A PE firm was in an accelerated process on a $180M software acquisition. The seller had set a 10-day exclusivity window – sign LOI within 10 days or lose the deal. The firm needed financial diligence completed before they could get comfortable enough to sign.

Their regular Big 4 diligence provider quoted $280,000 and 6 weeks. The exclusivity window was 10 days. The numbers didn't work. They called us on a Tuesday. We started Wednesday morning.

The scope

We agreed on a focused diligence scope built around the five questions that actually matter for a software acquisition at this size:

  • Is the revenue real? (Quality of Earnings analysis)
  • Is the revenue sticky? (Customer concentration, churn, contract terms)
  • Is the margin real? (COGS normalization, capitalized software costs)
  • What are the hidden liabilities? (Deferred revenue, customer commitments, litigation)
  • What does the business look like without the founders? (Key person dependency)

The work

We built a complete Quality of Earnings model from the VDR documents: normalized EBITDA, revenue quality assessment, one-time items, and pro-forma adjustments. We analyzed 3 years of revenue by customer, product, and contract type – identifying that the top 3 customers represented 42% of ARR, two of whom had contracts renewing within 18 months.

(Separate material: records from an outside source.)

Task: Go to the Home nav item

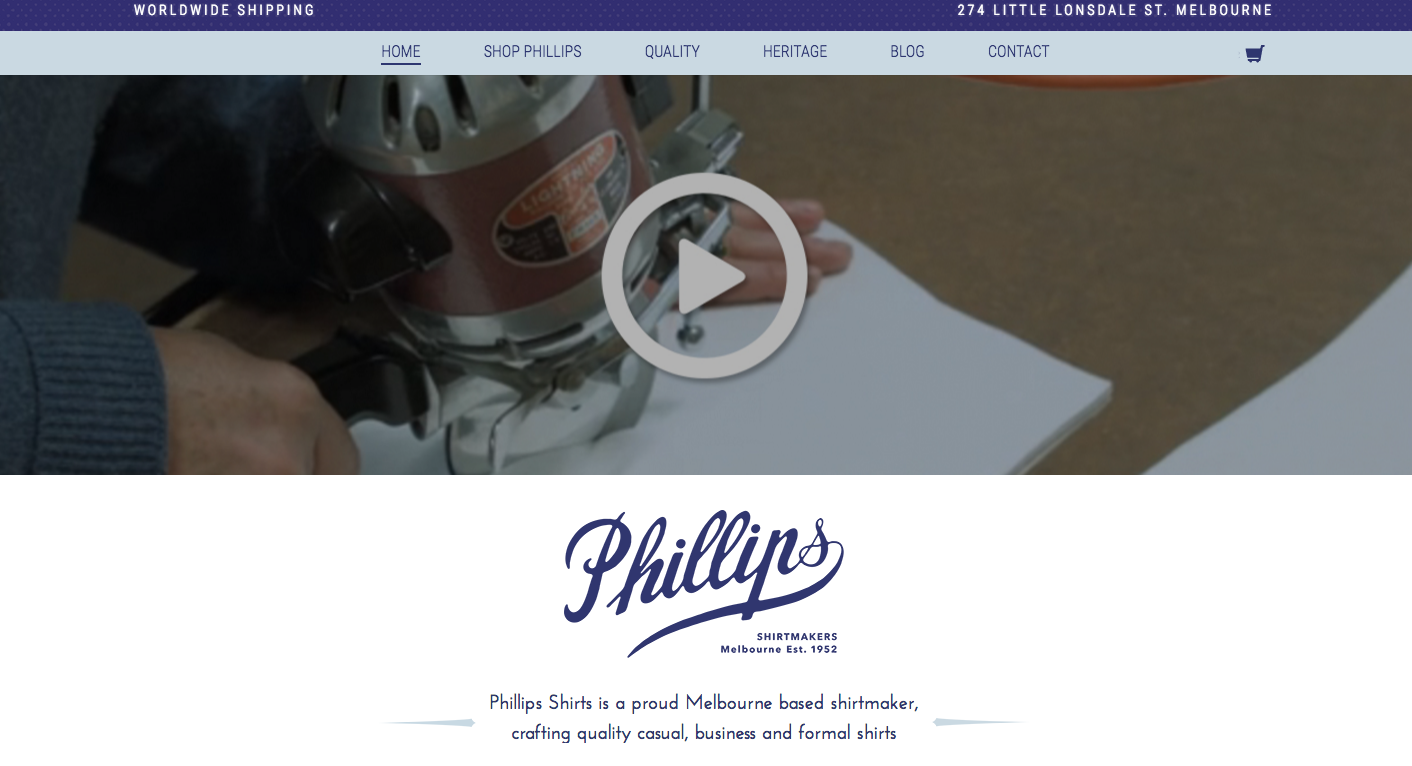Action: coord(401,51)
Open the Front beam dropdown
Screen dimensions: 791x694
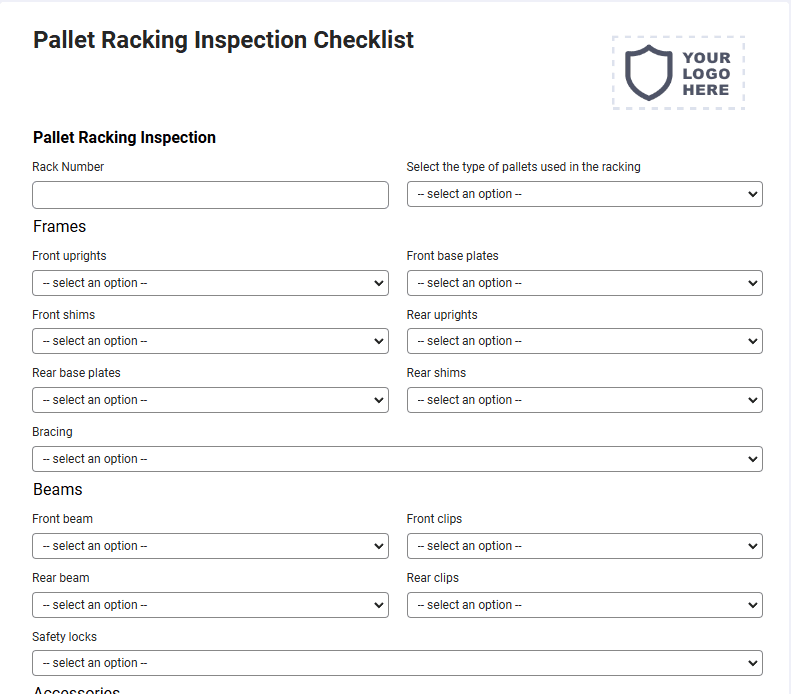210,546
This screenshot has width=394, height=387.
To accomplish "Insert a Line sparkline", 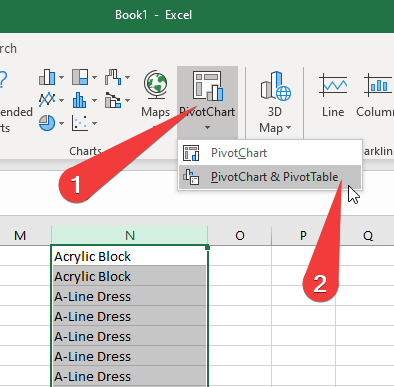I will [333, 94].
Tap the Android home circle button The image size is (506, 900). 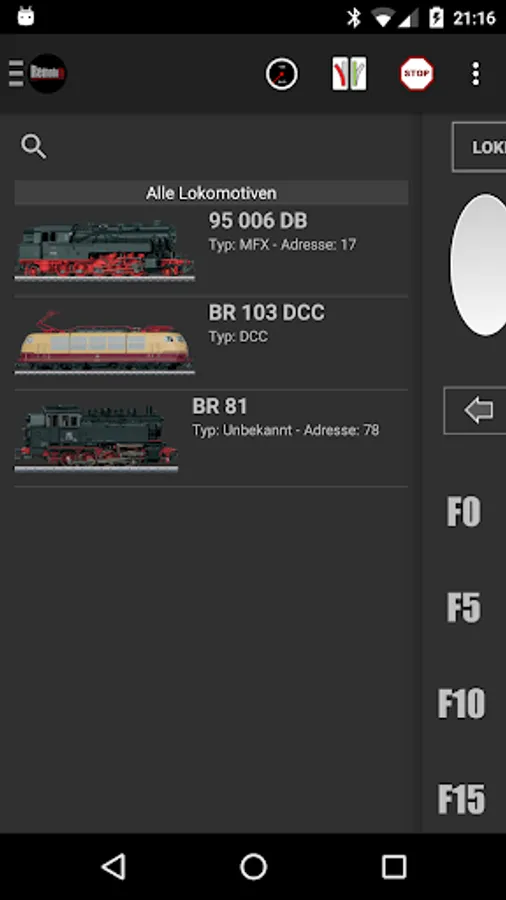point(253,867)
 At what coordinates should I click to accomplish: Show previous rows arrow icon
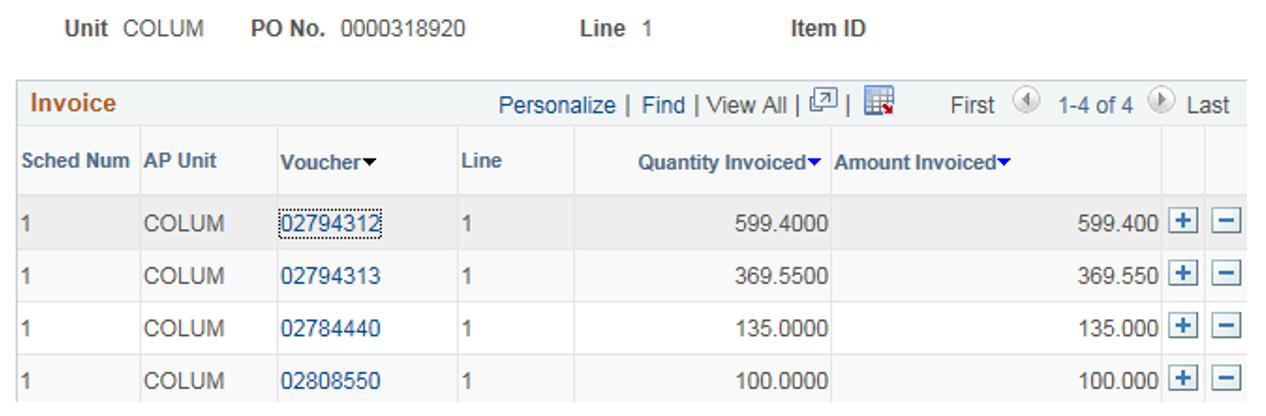tap(1025, 101)
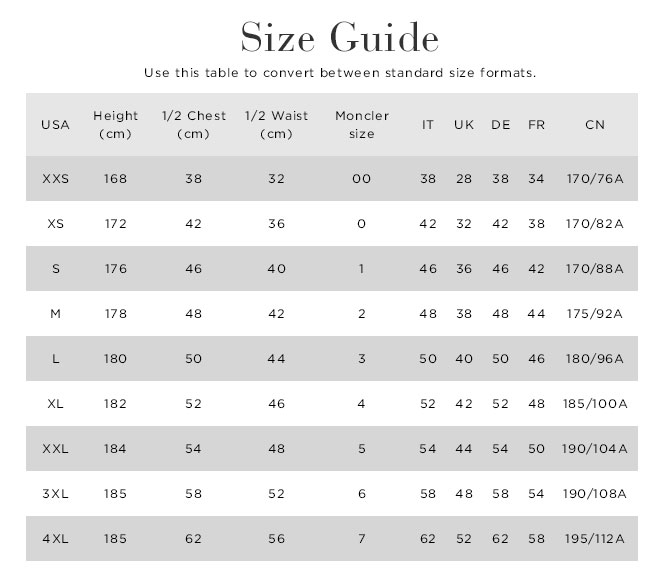
Task: Click the CN column header
Action: (x=595, y=125)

We found $2.3M in revenue that the seller was booking on a cash basis that should have been deferred under ASC 606 – material enough to affect the purchase price negotiation. We also identified $1.8M in capitalized software costs that should have been expensed – an accounting policy issue the seller was using to inflate margins.

"The QoE work identified $4M in adjustments we would have missed. That paid for the engagement 100 times over before we even closed the deal."

The deliverables

  • Quality of Earnings analysis with normalized EBITDA bridge
  • Revenue quality assessment: recurring vs non-recurring, concentration risk, churn analysis
  • Customer contract analysis: term, renewal dates, pricing escalators, termination rights
  • ASC 606 revenue recognition review and adjustment recommendations
  • Capitalized software cost analysis and normalization
  • Management Q&A list with 47 questions and suggested follow-up
  • Purchase price adjustment recommendations: $4.1M in identified adjustments

The outcome

The firm signed the LOI on day 8 of the 10-day window. The $4.1M in identified adjustments were negotiated into the purchase price. The deal closed six weeks later at a price $4.1M lower than the seller's initial ask. The firm saved $242,000 on diligence fees and an additional $4.1M on the purchase price.